Full disclosure, I’m on the IES Task Group that developed this new system.  The Task Group is made up of people in academia, design, manufacturing and research from three countries.  We’ve refined our work since August and expect to publish these refinements soon.  I encourage all of you to look for and learn about this proposal, to attend seminars when available, and to weigh in on this topic.  Would our industry benefit from moving to a unified chromaticity system?  Is this the right one?  How do we educate specifiers and manufacturers?  How do we phase in a new system?  We can all have a voice in bringing the science we rely on into the 21st Century.

References

CIE. (2014). TN 001:2014 Chromaticity Difference Specification for Light Sources. Vienna: International Commission on Illumination.
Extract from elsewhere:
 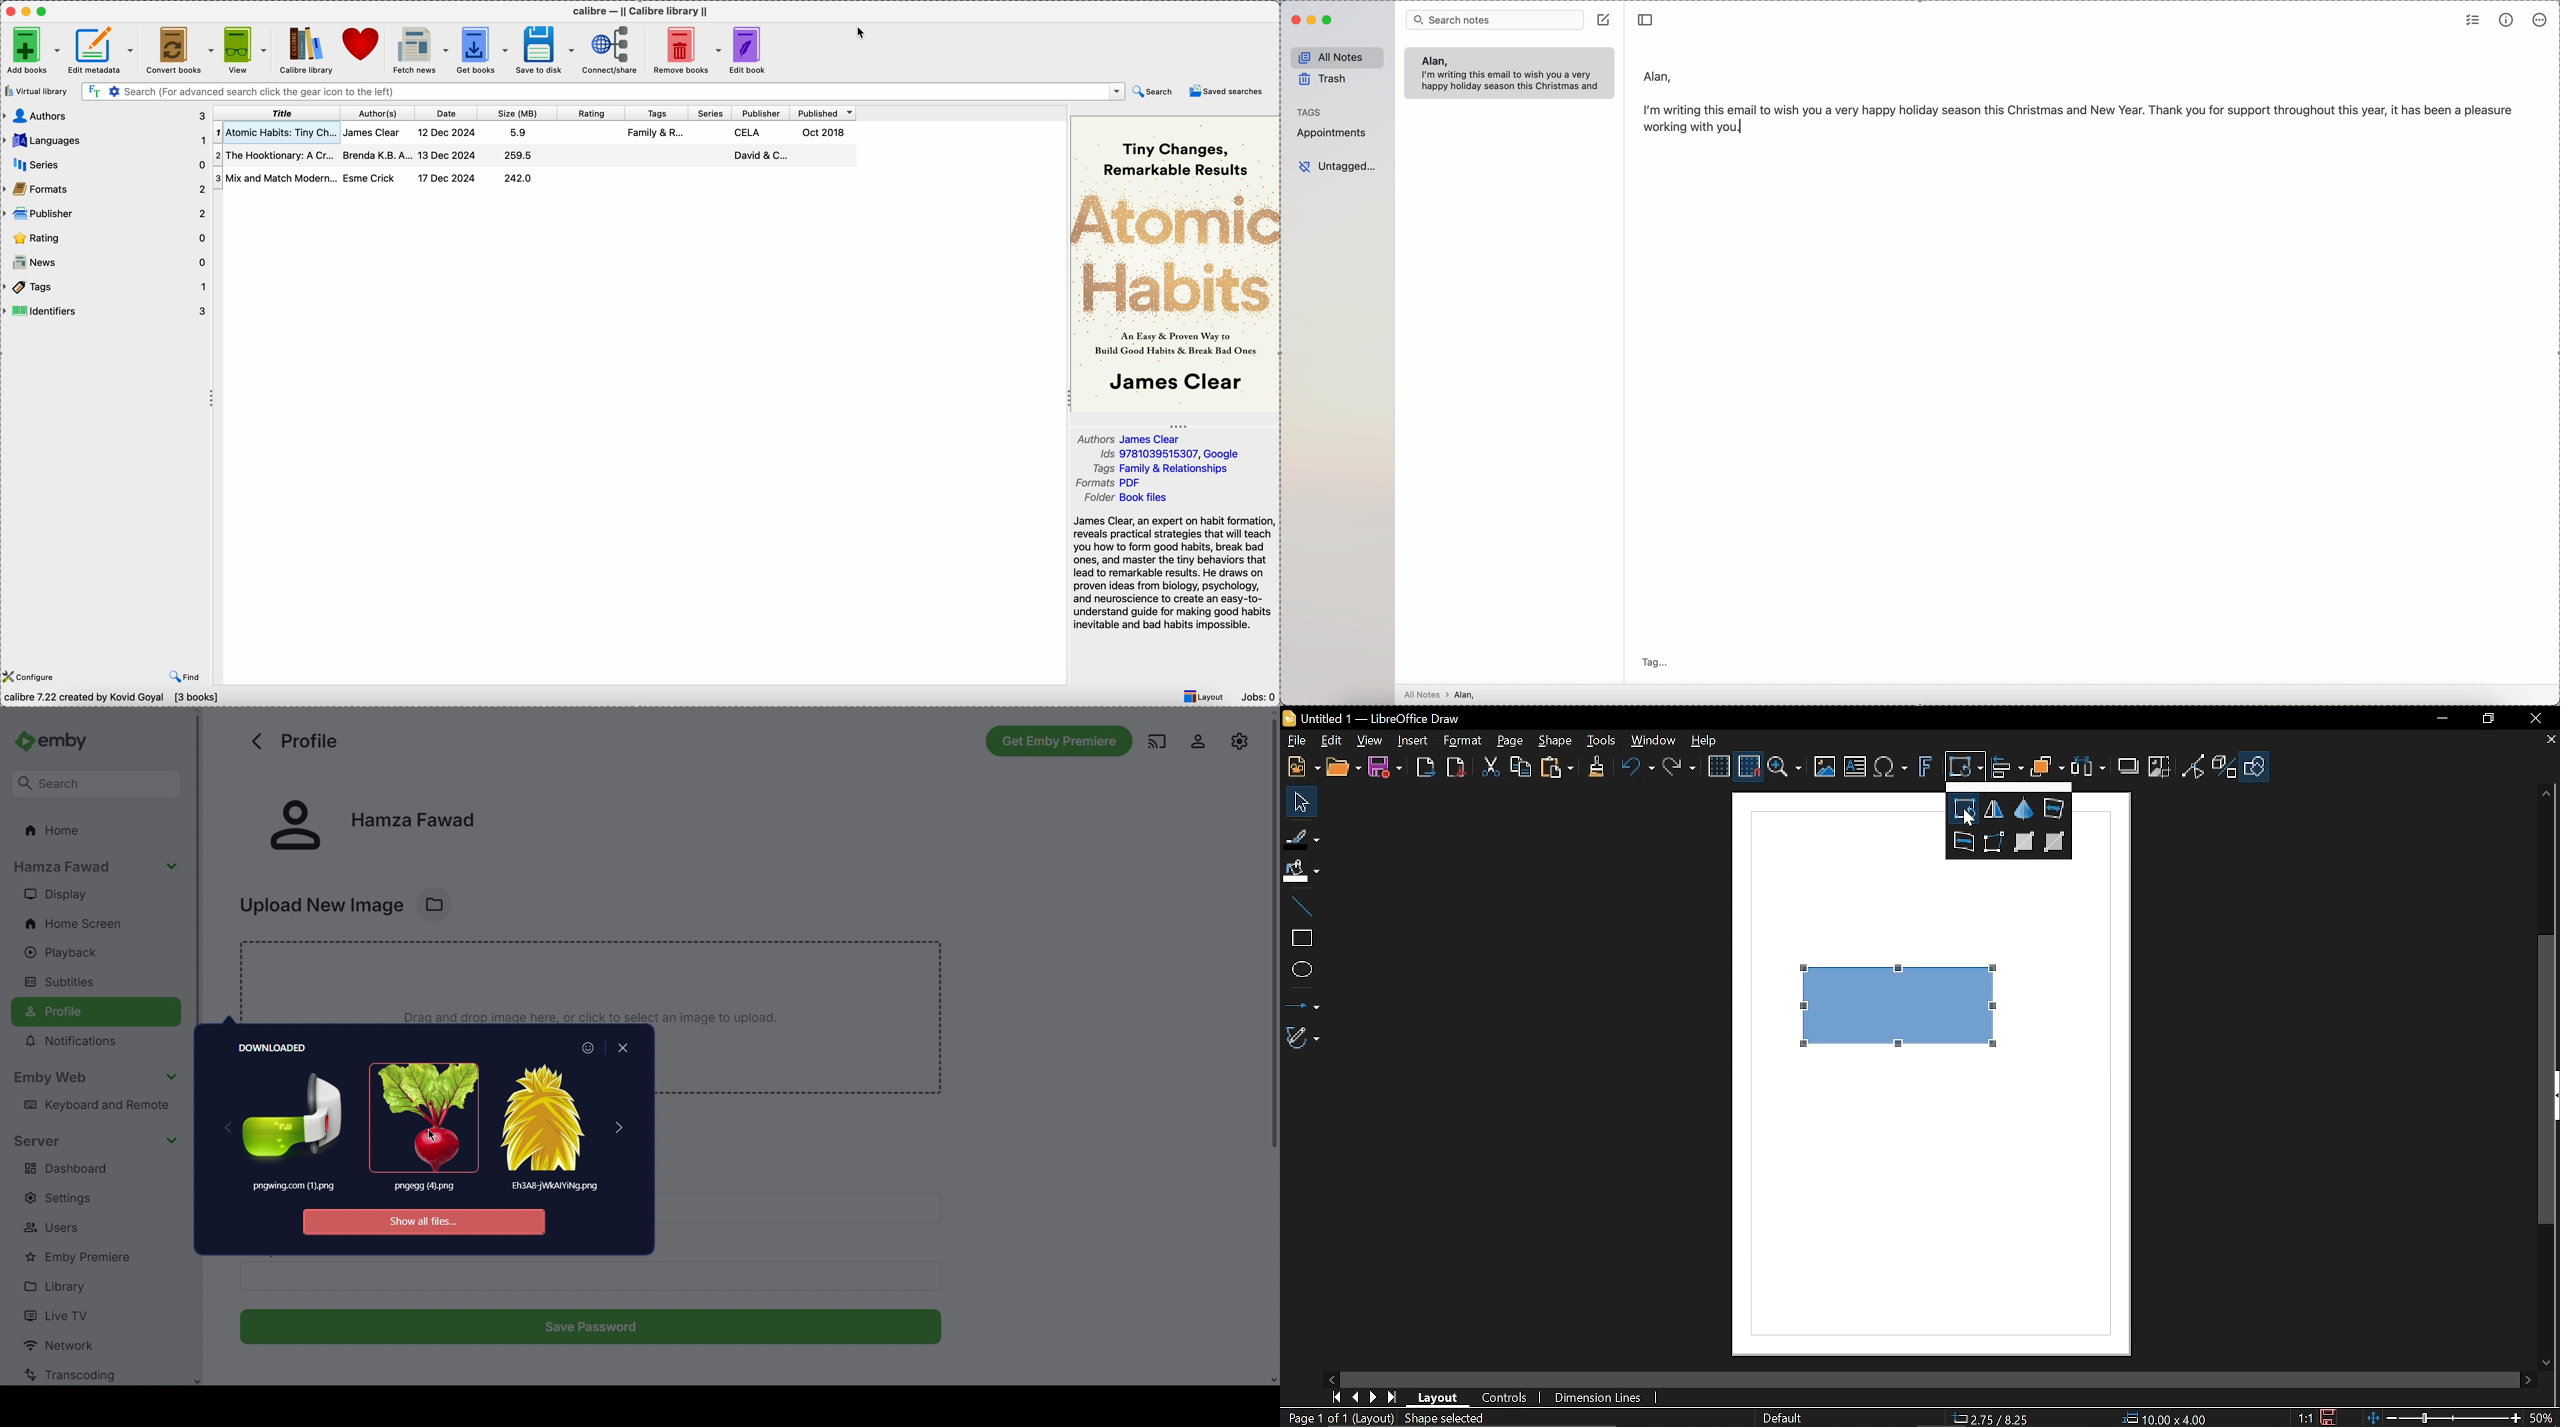 I want to click on Rectangle, so click(x=1300, y=938).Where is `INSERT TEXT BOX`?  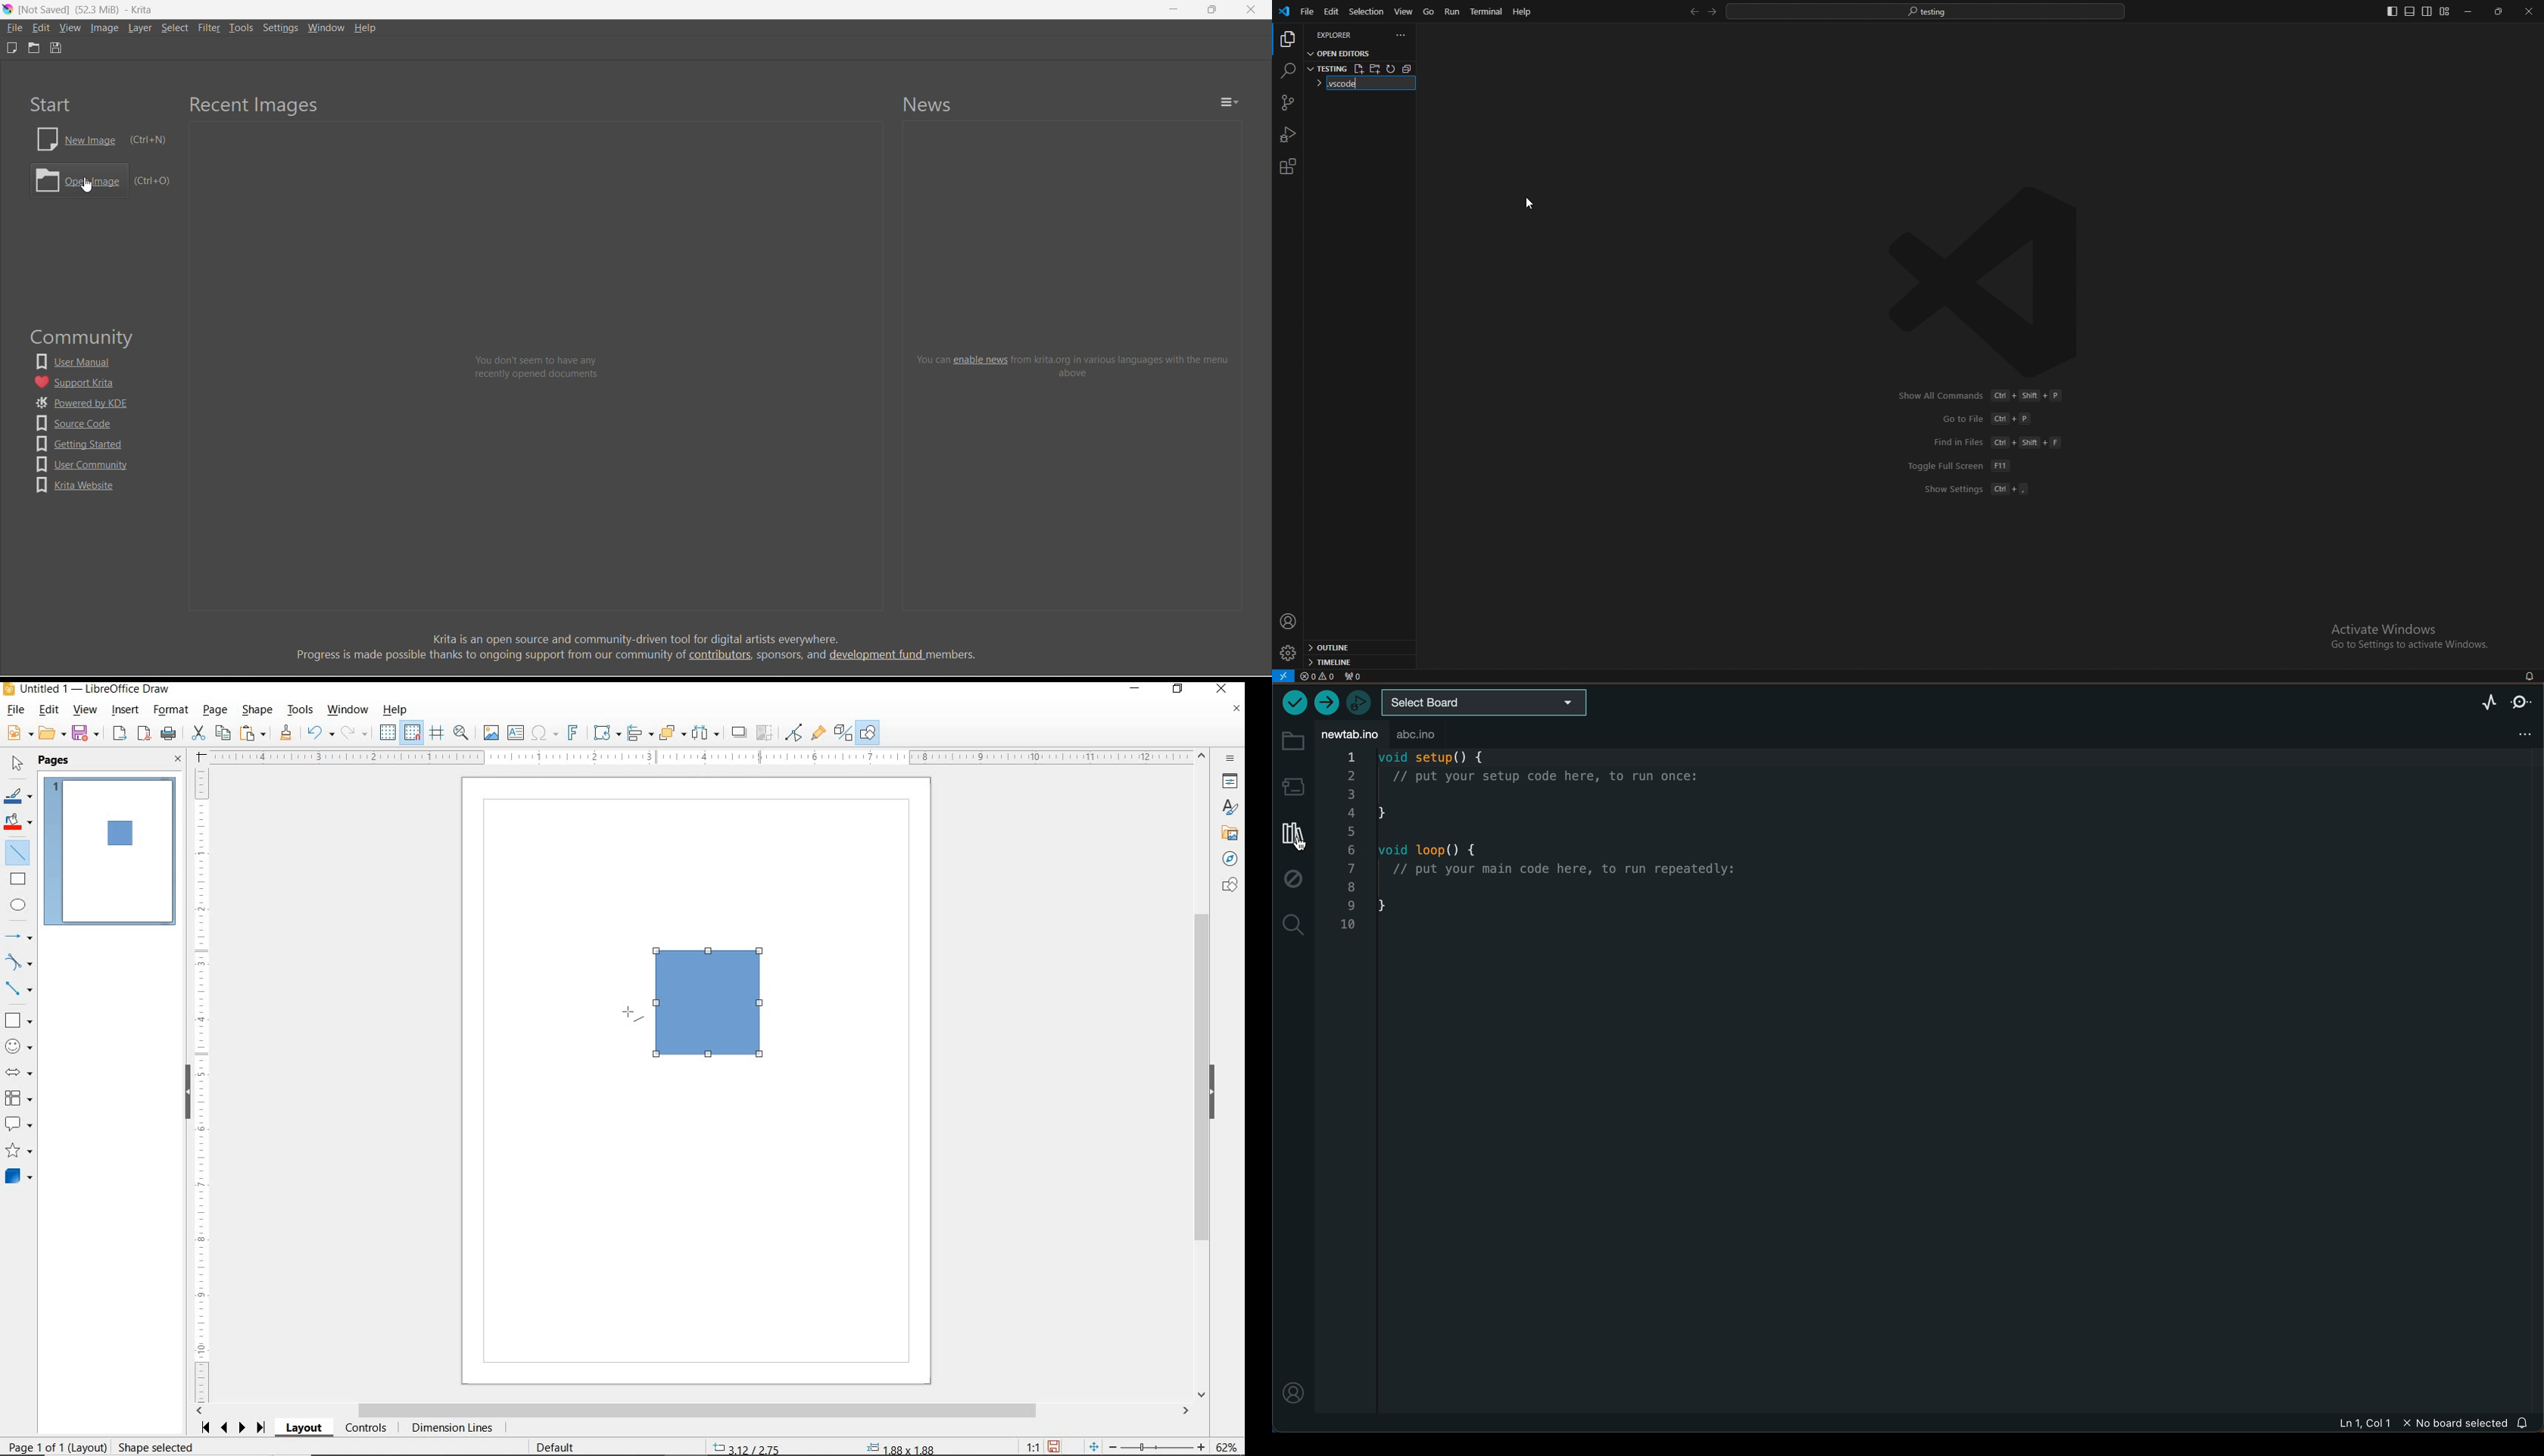
INSERT TEXT BOX is located at coordinates (515, 733).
CIE. (2018). CIE 015:2018 Colorimetry, 4th Edition. Vienna: International Commission on Illumination.

MacAdam, D. (1942). Visual Sensitivities to Color Differences in Daylight. Journal of the Optical Society of America, 32(5), 247-274.

Royer, M. et. al. (2020).  Improved System for Evaluating and Specifying the Chromaticity of Light Sources. In: Illuminating Engineering Society Annual Conference 2020.